### EXERCISE AIM
From the line with "The width and" to the end of the data below, restate each line word for word, both ends included, without the pictures.

Saved entries:

——

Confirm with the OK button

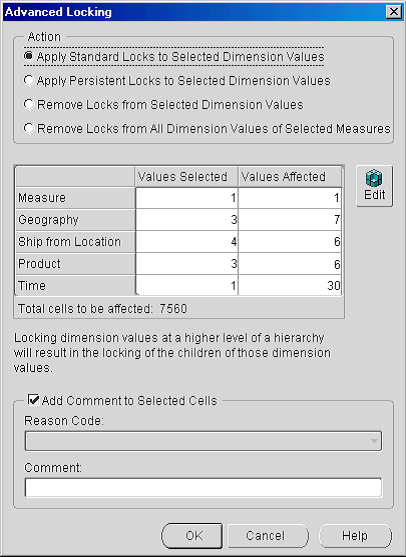click(x=192, y=535)
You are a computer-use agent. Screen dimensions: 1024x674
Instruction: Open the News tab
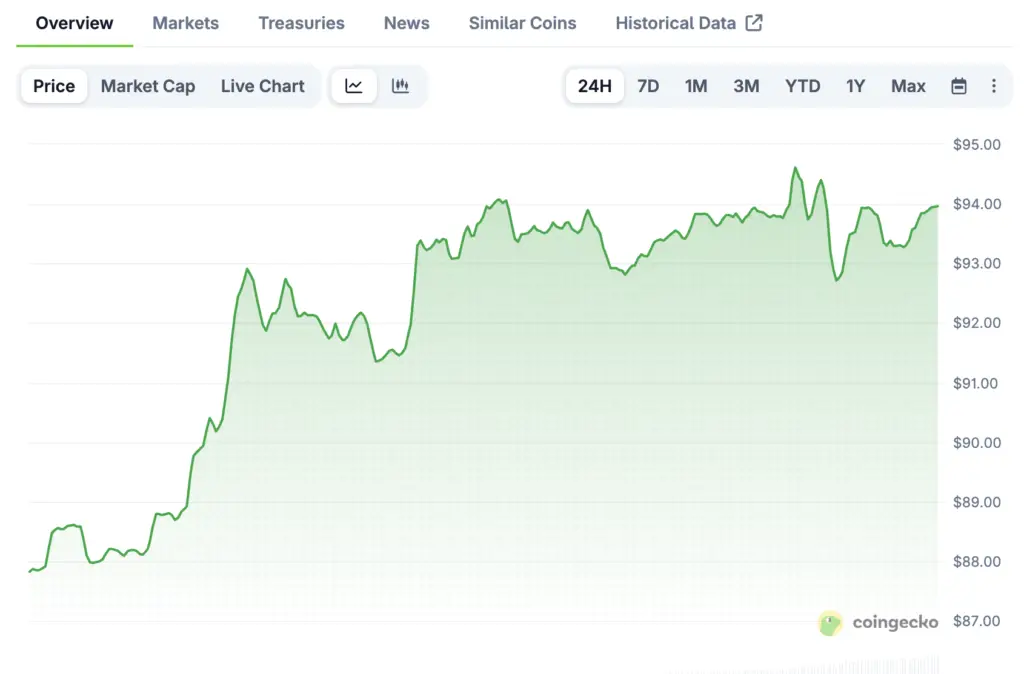[406, 23]
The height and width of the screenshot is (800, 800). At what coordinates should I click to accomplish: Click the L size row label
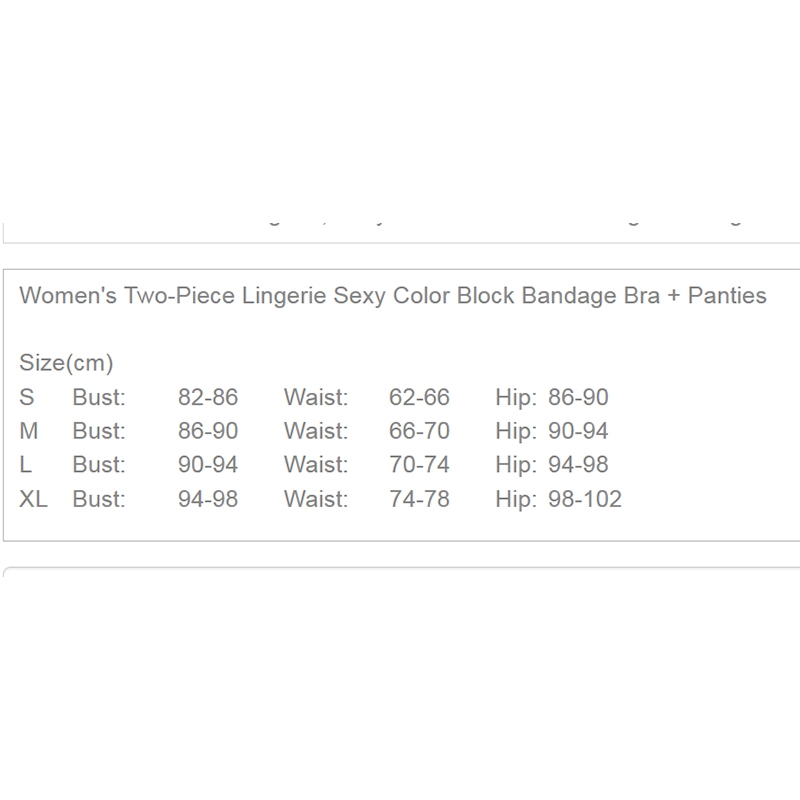26,464
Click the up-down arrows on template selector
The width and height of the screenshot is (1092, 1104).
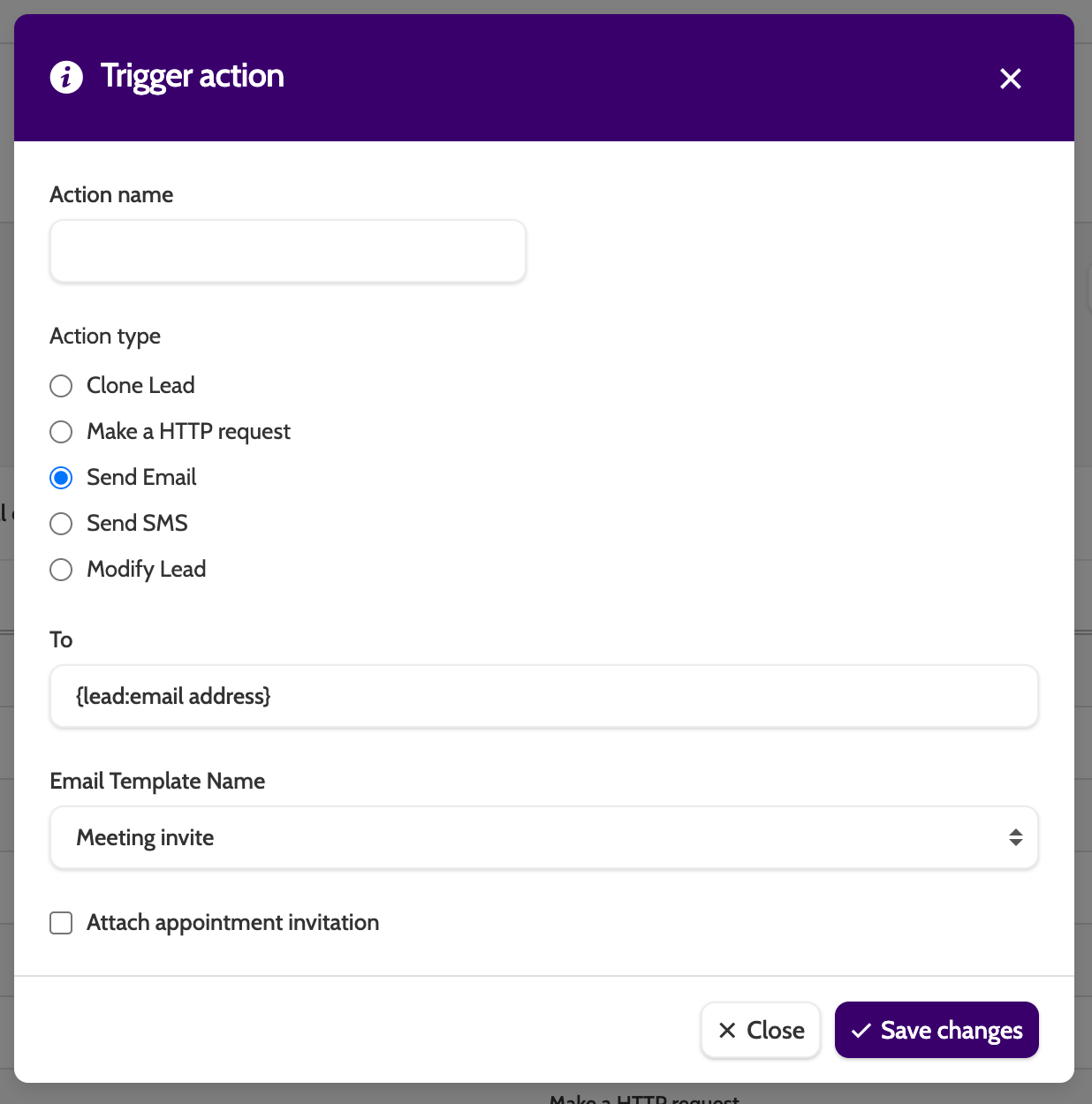tap(1016, 837)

——

### RESPONSE TO THE EXERCISE
The width and height of the screenshot is (1092, 1104).
tap(1016, 837)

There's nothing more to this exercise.